| YOUR GOAL |
Print, exactly as they appear in the listing below, the lines from the line with "[button] (24, 155)" to the line with "New Podcast", with both end lines kept.
** RECORDS FOR PROCESSING follows **
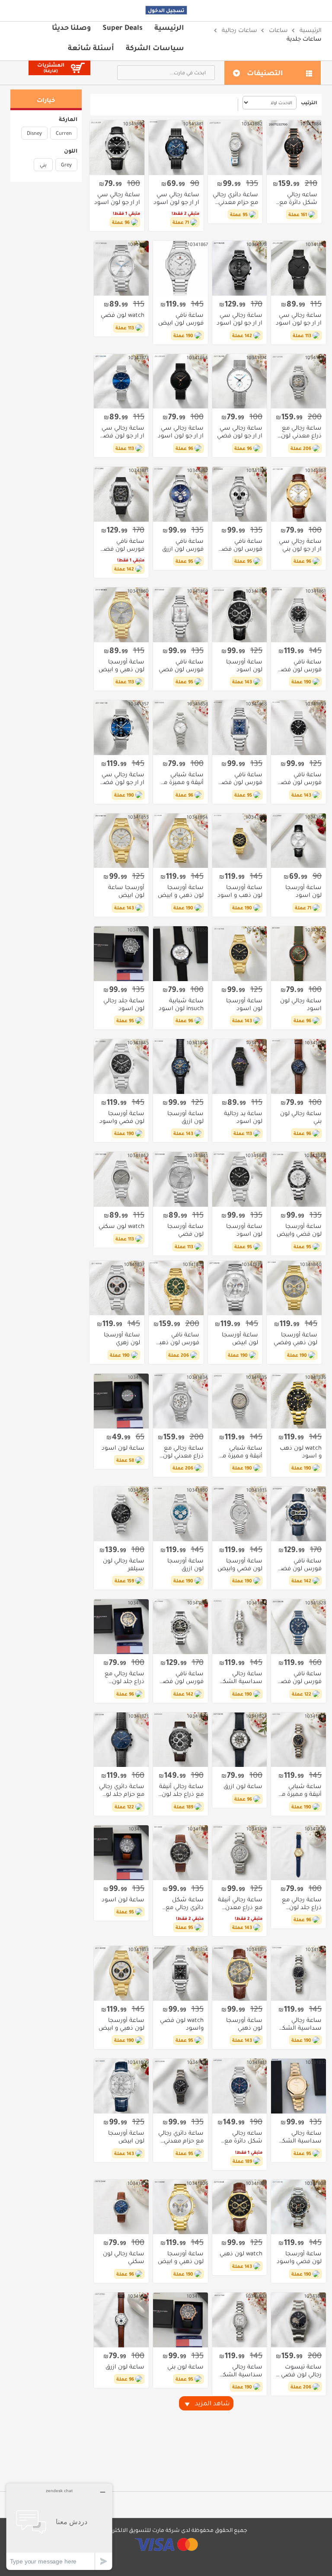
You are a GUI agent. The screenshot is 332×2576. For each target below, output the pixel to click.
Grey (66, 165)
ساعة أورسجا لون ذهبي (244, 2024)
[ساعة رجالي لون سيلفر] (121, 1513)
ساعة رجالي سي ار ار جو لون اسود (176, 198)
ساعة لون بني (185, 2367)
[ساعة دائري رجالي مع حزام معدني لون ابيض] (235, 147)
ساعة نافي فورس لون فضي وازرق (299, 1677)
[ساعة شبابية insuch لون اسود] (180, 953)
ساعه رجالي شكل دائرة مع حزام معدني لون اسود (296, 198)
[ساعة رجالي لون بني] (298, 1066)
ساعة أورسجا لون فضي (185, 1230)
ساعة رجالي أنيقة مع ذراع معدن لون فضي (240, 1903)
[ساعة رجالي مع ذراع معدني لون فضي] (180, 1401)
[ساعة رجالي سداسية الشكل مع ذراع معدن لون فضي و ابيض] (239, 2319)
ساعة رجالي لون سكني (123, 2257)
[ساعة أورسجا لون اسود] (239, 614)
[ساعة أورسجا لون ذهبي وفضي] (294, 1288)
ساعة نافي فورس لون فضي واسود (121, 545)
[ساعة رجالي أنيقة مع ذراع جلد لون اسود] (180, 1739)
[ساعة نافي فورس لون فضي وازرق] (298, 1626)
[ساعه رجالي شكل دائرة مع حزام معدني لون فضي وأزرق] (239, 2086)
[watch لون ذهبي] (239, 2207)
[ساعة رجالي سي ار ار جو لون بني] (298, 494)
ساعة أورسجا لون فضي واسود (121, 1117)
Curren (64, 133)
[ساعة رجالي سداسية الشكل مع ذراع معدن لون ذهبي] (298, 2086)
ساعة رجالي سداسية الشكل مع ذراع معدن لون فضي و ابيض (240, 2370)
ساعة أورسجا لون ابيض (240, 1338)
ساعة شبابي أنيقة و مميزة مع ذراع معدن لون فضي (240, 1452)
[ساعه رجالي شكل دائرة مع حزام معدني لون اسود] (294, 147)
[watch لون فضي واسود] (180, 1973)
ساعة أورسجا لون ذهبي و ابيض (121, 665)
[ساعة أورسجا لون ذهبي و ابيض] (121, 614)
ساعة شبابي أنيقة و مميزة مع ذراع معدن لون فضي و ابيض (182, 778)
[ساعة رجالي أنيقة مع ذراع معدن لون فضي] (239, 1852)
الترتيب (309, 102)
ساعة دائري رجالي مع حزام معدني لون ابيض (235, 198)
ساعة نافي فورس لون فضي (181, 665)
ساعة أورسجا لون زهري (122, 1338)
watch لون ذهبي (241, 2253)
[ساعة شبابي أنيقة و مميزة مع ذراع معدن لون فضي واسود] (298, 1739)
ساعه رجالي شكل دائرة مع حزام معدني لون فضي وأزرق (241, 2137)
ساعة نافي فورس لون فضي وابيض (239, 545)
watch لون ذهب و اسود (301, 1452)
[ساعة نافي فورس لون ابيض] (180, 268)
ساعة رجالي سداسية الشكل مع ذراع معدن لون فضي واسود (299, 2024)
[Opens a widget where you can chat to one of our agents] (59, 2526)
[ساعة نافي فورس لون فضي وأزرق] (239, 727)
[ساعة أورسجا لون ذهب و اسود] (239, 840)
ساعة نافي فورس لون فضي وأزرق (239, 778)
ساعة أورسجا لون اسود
** End of RECORDS FOR PROCESSING **
** RECORDS FOR PROCESSING follows **
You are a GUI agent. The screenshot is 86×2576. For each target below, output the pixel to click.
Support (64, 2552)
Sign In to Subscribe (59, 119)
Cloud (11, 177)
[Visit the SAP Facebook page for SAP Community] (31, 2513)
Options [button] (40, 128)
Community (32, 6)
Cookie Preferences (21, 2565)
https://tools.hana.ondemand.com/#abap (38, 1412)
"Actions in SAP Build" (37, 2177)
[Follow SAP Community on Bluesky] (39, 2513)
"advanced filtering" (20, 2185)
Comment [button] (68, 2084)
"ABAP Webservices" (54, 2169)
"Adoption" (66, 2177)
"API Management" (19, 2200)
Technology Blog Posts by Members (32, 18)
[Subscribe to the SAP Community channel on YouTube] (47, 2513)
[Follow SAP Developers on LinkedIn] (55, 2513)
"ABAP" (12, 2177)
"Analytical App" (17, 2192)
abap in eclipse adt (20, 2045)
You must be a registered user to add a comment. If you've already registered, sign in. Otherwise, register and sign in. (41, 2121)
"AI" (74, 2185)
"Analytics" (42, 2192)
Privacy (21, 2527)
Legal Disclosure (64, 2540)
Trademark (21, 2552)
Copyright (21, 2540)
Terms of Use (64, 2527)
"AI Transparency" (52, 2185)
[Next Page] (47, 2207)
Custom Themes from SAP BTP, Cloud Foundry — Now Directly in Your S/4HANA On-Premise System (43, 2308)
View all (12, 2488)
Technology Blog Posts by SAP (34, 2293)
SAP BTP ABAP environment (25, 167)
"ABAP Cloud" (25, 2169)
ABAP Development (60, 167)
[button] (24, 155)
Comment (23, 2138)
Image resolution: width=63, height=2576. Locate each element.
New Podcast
** End of RECORDS FOR PROCESSING **
| WRITTEN ANSWER |
[button] (24, 155)
Comment (23, 2138)
Image resolution: width=63, height=2576. Locate each element.
New Podcast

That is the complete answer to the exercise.